The soldier stepped between the spearman and the general. He caught the lance full in his chest. It pierced through him and emerged from the other side in a burst of blood and jagged shards of rib. The spear point shifted just enough to the side that it passed through the hollow between Leeka’s side and his arm. The soldier’s body smashed against his. The force of that impact flung them both backward. The man’s helmet cracked Leeka on the forehead and knocked him unconscious. The two must have fallen together in a jumble, one looking just as dead as the other.

That, he assumed, was why he was not more carefully dispatched and why he opened his eyes many hours later to find himself layered well down inside a mound of bodies. Before he had been felled, he had noticed that some of the enemy grabbed slain soldiers by the ankles and slung them into piles, clearing the ground as if careful that corpses not clutter their playground, so he understood that he had been tossed into one of these mounds. Others were then piled on and around him. Immobile, stuck fast within a mound of the deceased, the blood-smeared men and women of his army intertwined under and over him; he drifted into and out of consciousness.
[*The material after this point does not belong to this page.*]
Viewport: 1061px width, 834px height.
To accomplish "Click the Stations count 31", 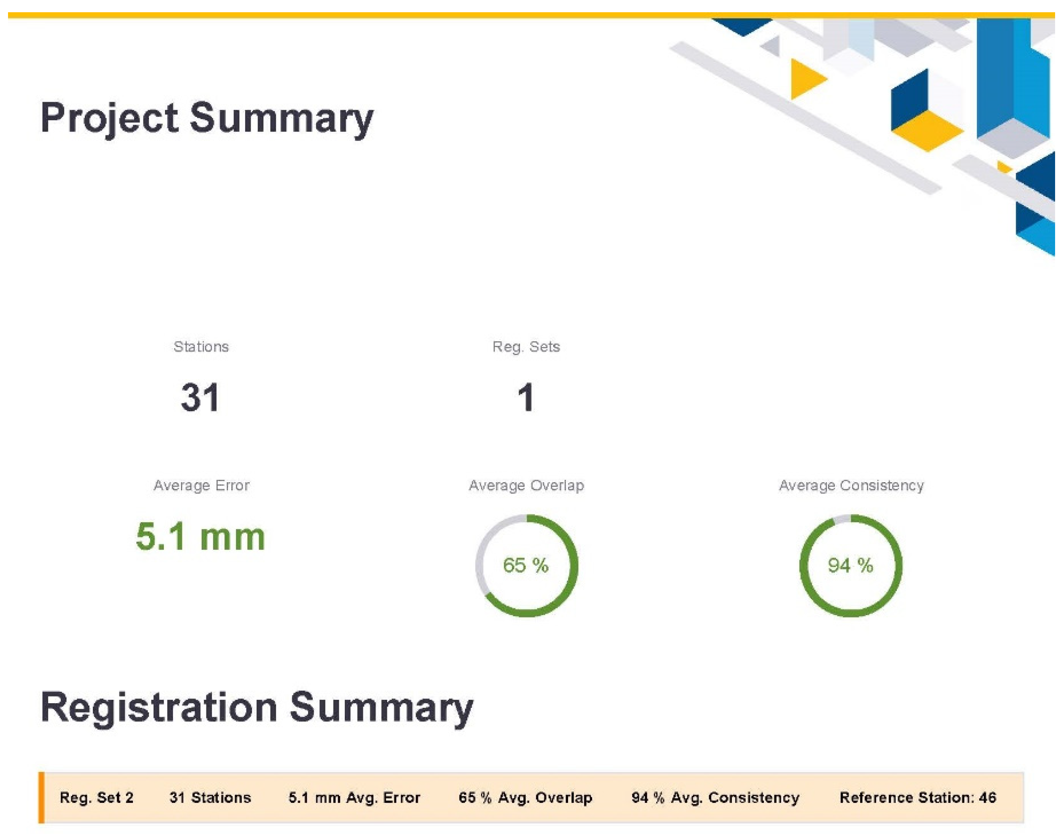I will tap(200, 397).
In waking moments he came to understand existence as one of suffering and great heat. He was so packed in that for some time he thought the heat was a product of this alone. Later, he was engulfed within an incredible furnace beyond anything the stiffening bodies could have been responsible for. He felt the corpses around him flex and shiver with it, belching the awful scent of flesh aflame. It was not until he had sweltered through this state for hours on hours, drifting into and out of fitful, nightmare-laden sleep, that he awoke to the startled realization that heat raged inside him as well as without. A fever pulsed with life from the center of his forehead. A bug was imbedded there. He was sure of it. An insect dipped its curved beak into his skull, pumping him full of some venom, the round, bulbous bottom of it heaving with the effort. He struggled to reach it, but he could not move. He sweated from every pore of his body. Salt tinge stung his eyes. He licked the corners of his mouth, frightened by the crusted leather that was his lips. His teeth had changed also. They were canine incisors that cut into his tongue, filling his mouth with mercury that, try as he might, he could not expel. He gagged on it, lost consciousness, awoke gasping, remembered the heat and the insect within his skull and realized that the flesh had begun to slough off his frame, rotten meat. And then he would pass out. Dream. Wake. Writhe. And on and on.